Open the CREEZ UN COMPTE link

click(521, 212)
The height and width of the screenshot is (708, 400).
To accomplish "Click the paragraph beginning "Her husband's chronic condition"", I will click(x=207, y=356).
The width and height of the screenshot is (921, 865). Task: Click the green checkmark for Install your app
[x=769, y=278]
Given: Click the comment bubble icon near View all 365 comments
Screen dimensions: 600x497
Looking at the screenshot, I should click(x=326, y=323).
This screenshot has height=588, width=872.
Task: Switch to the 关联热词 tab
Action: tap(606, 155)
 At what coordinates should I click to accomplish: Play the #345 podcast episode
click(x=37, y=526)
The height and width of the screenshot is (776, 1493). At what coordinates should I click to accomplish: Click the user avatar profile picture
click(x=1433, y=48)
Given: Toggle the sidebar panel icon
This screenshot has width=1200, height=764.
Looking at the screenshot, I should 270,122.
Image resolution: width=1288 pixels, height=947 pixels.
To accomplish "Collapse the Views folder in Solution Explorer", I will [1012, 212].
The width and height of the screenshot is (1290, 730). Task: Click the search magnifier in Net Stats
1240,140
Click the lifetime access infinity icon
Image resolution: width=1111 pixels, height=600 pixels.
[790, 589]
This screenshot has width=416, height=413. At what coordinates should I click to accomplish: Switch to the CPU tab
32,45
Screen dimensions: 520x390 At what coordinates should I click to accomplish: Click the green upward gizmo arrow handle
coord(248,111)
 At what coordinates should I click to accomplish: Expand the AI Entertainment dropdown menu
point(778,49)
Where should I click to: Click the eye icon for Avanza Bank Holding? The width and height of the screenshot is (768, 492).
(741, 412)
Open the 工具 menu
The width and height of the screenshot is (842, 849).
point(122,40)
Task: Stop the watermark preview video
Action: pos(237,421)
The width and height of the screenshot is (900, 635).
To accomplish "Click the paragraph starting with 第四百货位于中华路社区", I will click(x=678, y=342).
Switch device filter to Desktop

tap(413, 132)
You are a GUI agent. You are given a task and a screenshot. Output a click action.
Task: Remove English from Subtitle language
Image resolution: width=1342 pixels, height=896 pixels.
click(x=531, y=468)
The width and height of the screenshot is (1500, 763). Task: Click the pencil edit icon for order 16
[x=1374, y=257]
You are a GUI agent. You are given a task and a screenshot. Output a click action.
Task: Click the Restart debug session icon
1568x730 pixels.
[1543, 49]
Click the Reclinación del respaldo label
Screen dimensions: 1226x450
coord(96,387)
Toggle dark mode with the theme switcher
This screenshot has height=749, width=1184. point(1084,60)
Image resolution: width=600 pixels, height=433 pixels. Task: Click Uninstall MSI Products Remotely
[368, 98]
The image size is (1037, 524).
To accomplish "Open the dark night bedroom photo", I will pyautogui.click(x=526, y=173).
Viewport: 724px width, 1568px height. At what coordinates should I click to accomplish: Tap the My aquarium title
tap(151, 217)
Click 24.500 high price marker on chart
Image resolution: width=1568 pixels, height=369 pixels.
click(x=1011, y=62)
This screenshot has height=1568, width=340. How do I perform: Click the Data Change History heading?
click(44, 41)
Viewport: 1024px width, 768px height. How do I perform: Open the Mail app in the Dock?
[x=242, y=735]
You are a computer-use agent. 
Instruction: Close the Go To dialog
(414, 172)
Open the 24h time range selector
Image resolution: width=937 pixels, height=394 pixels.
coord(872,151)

:: EXERCISE AIM ::
Rescale the entries starting at the line containing "This screenshot has height=1568, width=340." and ending after the line containing "[x=242, y=735]", both included. Reproduce every line, requests included, and multiply only the click coordinates in the answers by 2.2, rounding to whole numbers with halves rounded up.

:: THE ANSWER ::
This screenshot has height=1568, width=340. How do I perform: Click the Data Change History heading?
click(97, 90)
Viewport: 1024px width, 768px height. How do I perform: Open the Mail app in the Dock?
[x=532, y=1617]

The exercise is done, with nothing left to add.